» What to do
Starting at the line that contains "Image resolution: width=656" and ending at the final line of the entries below, write out each line exactly as it appears, but omit the pictures.
** Opening Data for review block **
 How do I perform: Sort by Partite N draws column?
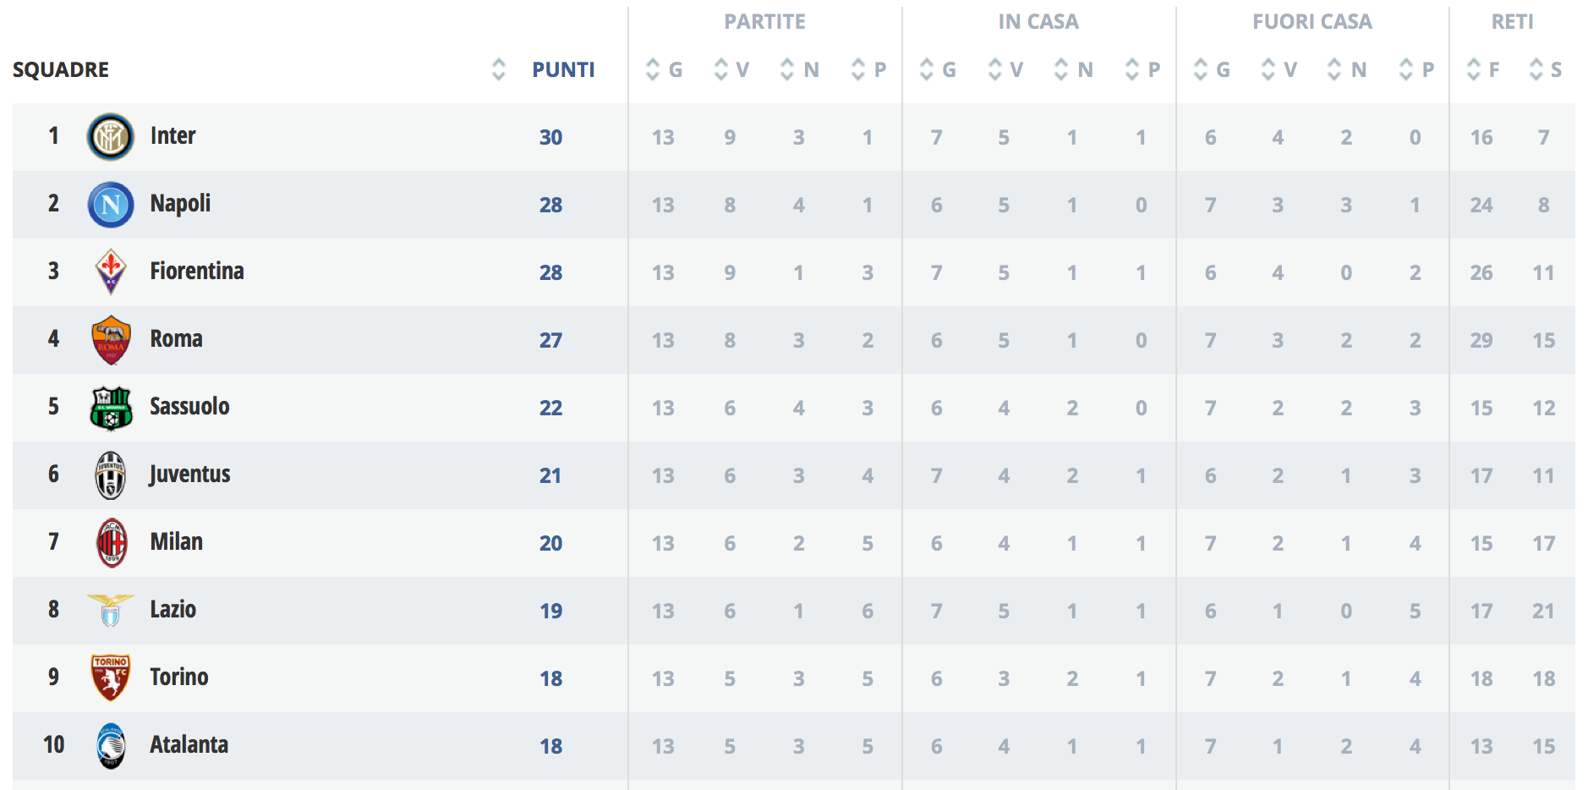click(x=787, y=69)

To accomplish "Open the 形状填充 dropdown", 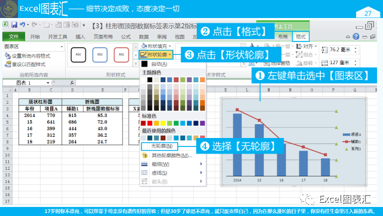I will [x=156, y=46].
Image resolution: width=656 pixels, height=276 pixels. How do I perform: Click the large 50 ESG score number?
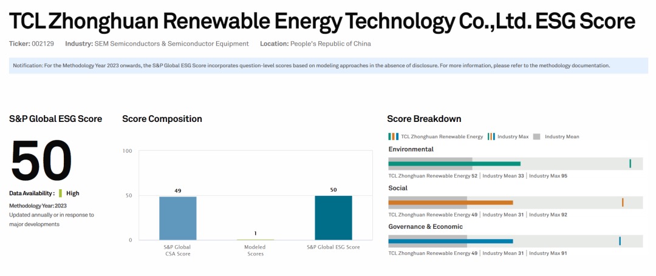pyautogui.click(x=41, y=160)
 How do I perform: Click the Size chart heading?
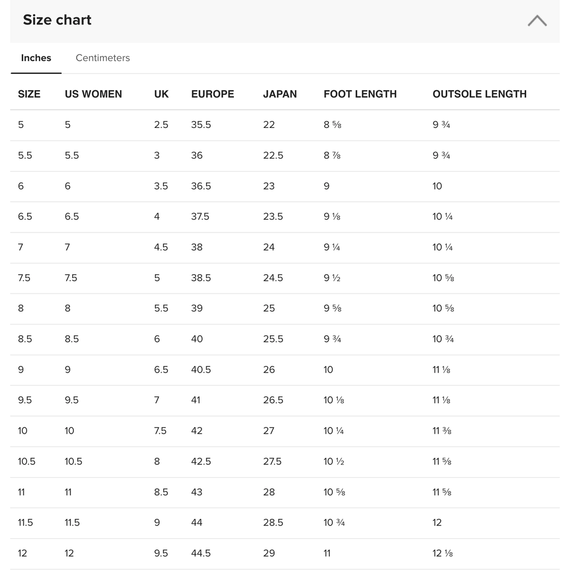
** Closing Data for review block **
» Written response
Image resolution: width=656 pixels, height=276 pixels. How do I perform: Click the large 50 ESG score number?
pyautogui.click(x=41, y=160)
 How do I perform: Click the Size chart heading?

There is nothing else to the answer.